# Frameless Shower Door Hinge -HELP-



## MisterPG (Nov 25, 2009)

So I have a reasonable quote on a piece of 10mm (3/8") tempered glass to use as a shower door. I plan on purchasing my own frameless shower door hinges (like these http://cgi.ebay.ca/Frameless-Shower...emQQptZLH_DefaultDomain_0?hash=item3cac51a5c8 ) and doing the install myself.

Can shower hinges be attached to the glass without drilling? Can I just use an epoxy or something, instead of having to pay the glass company (and wait) to have mounting holes drilled?

The door is only 22" wide x 48" high (no... the opening's not that short... just looking at having the door match the height of a pony wall).

PS - According to my calculations, the glass should only weigh 39 lbs.


----------



## troubleseeker (Sep 25, 2006)

All the hinges I have seen required holes in the glass, doesn't mean they don't exist, but that is my observations from what our glass fabricators use.

Now here is the really bad news. If the piece of glass is already tempered, it cannot be drilled.


----------



## Just Bill (Dec 21, 2008)

There is a lot more engineering in those doors than meets the eye. I would suggest that a DIY effort might not be as economical as you think.


----------



## bathvision (Apr 25, 2010)

*Shower door hinge*

Unfortunately there is not such a hinge that you can glue to the glass , you need to have cut outs in the glass for it or you need to mount on the wall.


----------



## MisterPG (Nov 25, 2009)

Hi guys - Thank you all for your input. Let me just chime in here for a moment with a couple of things. First, my original inquiry was spurned by the original quote I received from a local glass supplier. The quote I was hit with prompted me into DIY mode. I was originally quoted $1166.00 (plus taxes) for 2 brushed nickel hinges, installed on a 22 ½” X 48” piece of 10mm tempered glass with all 4 edges polished. The next quote I received, from the same company after explaining that I was looking to reduce my costs and therefore would supply my own hinges, came in at only $180 less.

Slightly ...okay, more than slightly.. disheartened, I then began to shop around and asked for quotes from every single glass company in town. Keep in mind, that at this point, I was looking ONLY for the glass, thinking that I could find some shower hinges on ebay and just epoxy them onto the glass myself. The quotes ranged from $389.66+taxes all the way down to $160.10 including taxes.

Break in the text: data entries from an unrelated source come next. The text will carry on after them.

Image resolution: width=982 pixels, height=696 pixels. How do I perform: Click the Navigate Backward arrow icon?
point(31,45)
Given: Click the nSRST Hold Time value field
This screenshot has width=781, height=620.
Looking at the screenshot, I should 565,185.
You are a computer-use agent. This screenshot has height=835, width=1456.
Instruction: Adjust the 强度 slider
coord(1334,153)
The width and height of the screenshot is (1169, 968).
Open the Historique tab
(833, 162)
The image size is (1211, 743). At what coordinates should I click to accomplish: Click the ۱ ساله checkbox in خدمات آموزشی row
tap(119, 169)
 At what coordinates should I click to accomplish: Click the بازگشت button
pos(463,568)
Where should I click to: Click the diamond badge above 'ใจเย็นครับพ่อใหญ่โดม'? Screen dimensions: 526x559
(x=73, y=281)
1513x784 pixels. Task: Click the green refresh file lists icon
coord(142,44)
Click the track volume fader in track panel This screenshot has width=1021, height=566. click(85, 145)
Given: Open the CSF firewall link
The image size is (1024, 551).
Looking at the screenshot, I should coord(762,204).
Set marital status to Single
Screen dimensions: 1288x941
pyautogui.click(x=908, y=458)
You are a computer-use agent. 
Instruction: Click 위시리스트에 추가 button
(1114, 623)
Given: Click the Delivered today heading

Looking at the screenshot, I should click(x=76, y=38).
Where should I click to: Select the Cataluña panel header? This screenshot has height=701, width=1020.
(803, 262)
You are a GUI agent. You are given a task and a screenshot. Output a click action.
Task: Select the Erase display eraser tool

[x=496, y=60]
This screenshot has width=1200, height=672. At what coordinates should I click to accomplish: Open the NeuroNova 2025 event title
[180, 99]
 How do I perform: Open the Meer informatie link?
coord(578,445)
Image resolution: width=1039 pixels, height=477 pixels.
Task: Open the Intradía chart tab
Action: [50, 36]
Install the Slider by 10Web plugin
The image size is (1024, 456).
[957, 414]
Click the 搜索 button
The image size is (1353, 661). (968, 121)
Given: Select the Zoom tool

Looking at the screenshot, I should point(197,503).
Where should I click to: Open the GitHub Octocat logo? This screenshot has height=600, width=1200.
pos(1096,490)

Here's where the learning curve kicked in... I then began to inquire about the cost of hinges.. at this point, pretty much everybody informed me that I was looking at having to notch the glass. Here's the good part, though... the guy who came in at the lowest glass quote, also came in at the lowest overall price..

2 X notches @ $30.00 each = $ 60.00
2 X hinges @ $59.95 ea = $119.90
Shipping = $ 20.00
Sub total = $199.90
PST = $ 13.99
GST = $ 10.00
Total  = $223.89 in additional costs

Original cost of glass = $160.10

Total cost for what you require = $383.99

That's $931 saved over the original quote from supplier A. So, the moral of the story??? SHOP AROUND! Don't be discouraged by a high quote.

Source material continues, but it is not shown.